Repeat only these lines, exactly: the first line of the data, the line containing "Redazione e Contatti (139, 2498)", and every line between them. Pictures stay out.
****************************************
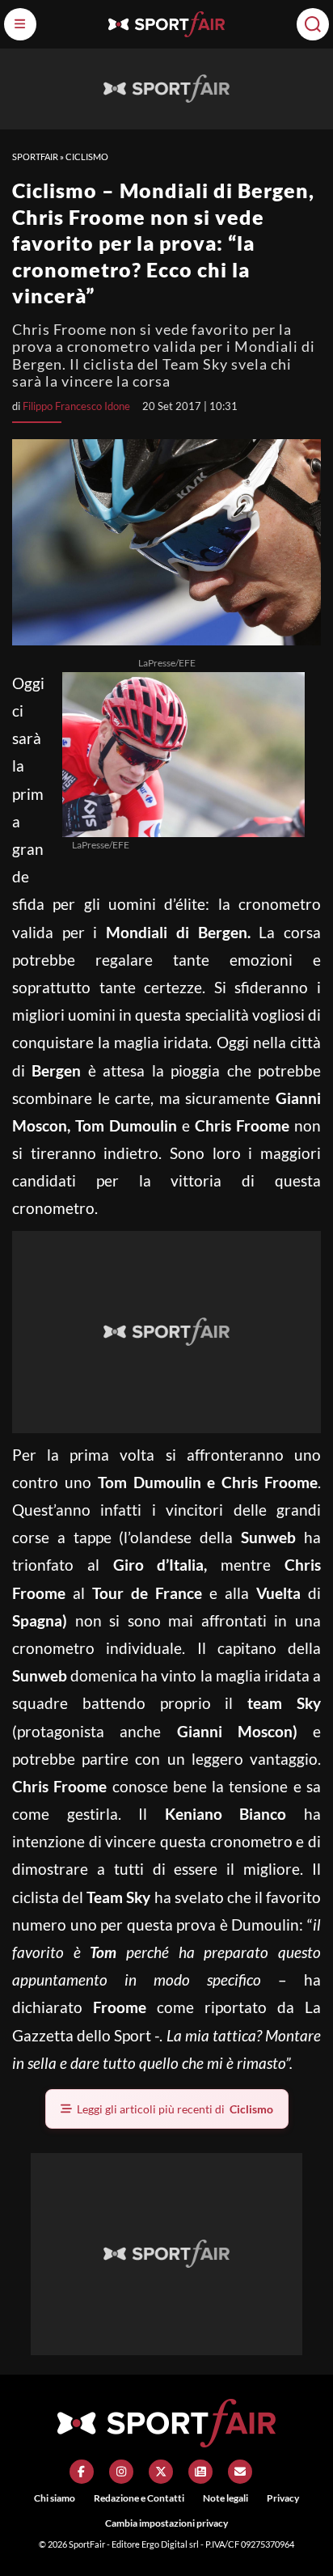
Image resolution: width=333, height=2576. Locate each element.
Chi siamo (54, 2498)
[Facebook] (82, 2472)
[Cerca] (313, 24)
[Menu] (20, 24)
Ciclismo (86, 156)
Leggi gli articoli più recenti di (175, 2109)
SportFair (35, 156)
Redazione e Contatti (139, 2498)
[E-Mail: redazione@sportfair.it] (240, 2472)
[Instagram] (121, 2472)
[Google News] (200, 2472)
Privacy (283, 2498)
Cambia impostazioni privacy (166, 2523)
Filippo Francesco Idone (76, 406)
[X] (161, 2472)
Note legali (225, 2498)
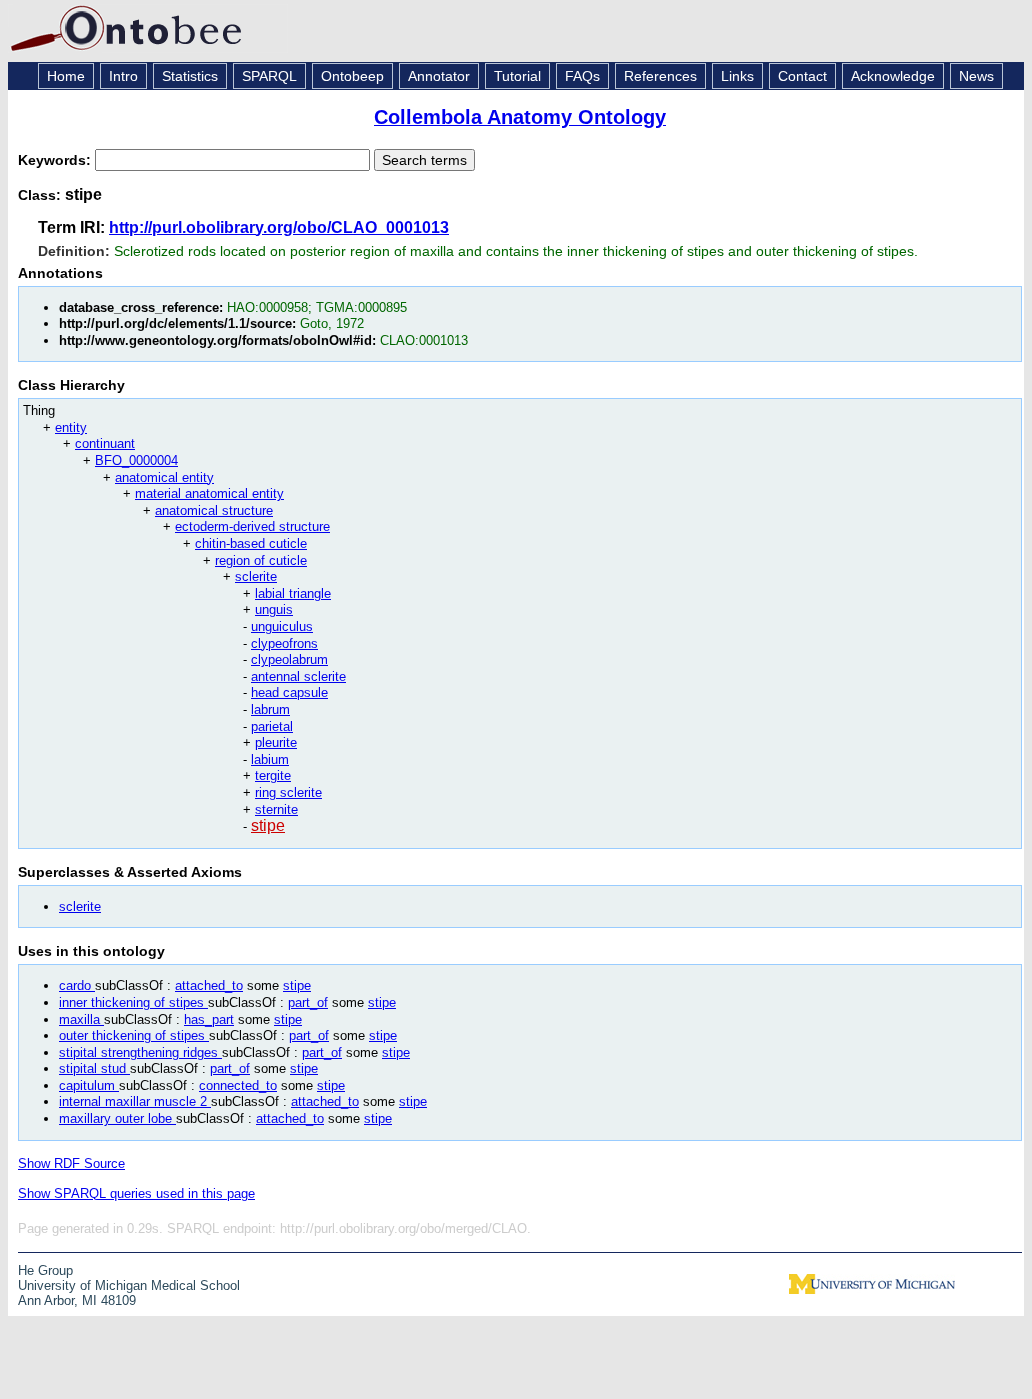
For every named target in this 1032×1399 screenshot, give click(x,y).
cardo (77, 985)
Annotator (439, 76)
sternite (276, 809)
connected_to (238, 1085)
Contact (802, 76)
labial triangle (293, 593)
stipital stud (94, 1068)
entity (71, 427)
****************************************
Result for this exercise:
Image resolution: width=333, height=2576. Locate each element.
Chi siamo (54, 2498)
[Facebook] (82, 2472)
[Cerca] (313, 24)
[Menu] (20, 24)
Ciclismo (86, 156)
Leggi gli articoli più recenti di (175, 2109)
SportFair (35, 156)
Redazione e Contatti (139, 2498)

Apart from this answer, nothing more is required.